_PROBLEM STATEMENT_. Search the records that follow and extract every line containing the string "computer".

Extracted data entries
---+---
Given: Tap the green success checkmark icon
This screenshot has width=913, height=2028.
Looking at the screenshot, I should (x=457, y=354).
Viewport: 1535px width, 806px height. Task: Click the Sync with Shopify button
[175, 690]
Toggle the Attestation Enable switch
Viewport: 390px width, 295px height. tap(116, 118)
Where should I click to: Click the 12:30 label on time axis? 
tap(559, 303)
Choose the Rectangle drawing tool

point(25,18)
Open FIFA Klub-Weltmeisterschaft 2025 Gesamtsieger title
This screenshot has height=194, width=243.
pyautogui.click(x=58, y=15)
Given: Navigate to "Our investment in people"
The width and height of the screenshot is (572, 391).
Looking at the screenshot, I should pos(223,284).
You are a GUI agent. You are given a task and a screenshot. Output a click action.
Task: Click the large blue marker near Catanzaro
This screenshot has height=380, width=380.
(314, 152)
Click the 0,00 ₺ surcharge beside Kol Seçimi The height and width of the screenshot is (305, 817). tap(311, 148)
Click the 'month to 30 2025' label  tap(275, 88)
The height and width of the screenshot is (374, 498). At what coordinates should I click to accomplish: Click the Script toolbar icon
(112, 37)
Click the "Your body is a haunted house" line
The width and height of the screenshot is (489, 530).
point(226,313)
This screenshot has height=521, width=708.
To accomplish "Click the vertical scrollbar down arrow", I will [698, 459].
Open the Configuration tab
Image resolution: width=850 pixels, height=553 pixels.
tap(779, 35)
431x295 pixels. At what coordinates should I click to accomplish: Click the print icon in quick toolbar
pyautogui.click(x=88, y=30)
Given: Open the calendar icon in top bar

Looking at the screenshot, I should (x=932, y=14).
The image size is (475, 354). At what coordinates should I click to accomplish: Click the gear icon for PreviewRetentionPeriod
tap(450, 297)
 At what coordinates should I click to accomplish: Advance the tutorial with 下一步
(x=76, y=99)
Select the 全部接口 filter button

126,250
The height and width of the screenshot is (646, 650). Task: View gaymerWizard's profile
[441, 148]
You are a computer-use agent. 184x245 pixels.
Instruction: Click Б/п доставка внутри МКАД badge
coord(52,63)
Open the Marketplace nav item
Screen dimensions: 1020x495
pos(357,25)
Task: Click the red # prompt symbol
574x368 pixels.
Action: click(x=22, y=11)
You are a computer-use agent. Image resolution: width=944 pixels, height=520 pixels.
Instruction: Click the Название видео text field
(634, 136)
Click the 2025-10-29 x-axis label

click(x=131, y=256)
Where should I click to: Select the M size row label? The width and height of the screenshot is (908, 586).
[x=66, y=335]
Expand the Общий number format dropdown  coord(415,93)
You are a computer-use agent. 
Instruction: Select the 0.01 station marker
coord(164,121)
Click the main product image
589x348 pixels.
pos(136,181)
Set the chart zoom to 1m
---+---
_SOLUTION FOR THIS PROBLEM_.
You are a computer-use agent. 184x245 pixels.
You are a computer-use agent. Image resolution: width=944 pixels, height=520 pixels.
You are a computer-use agent. 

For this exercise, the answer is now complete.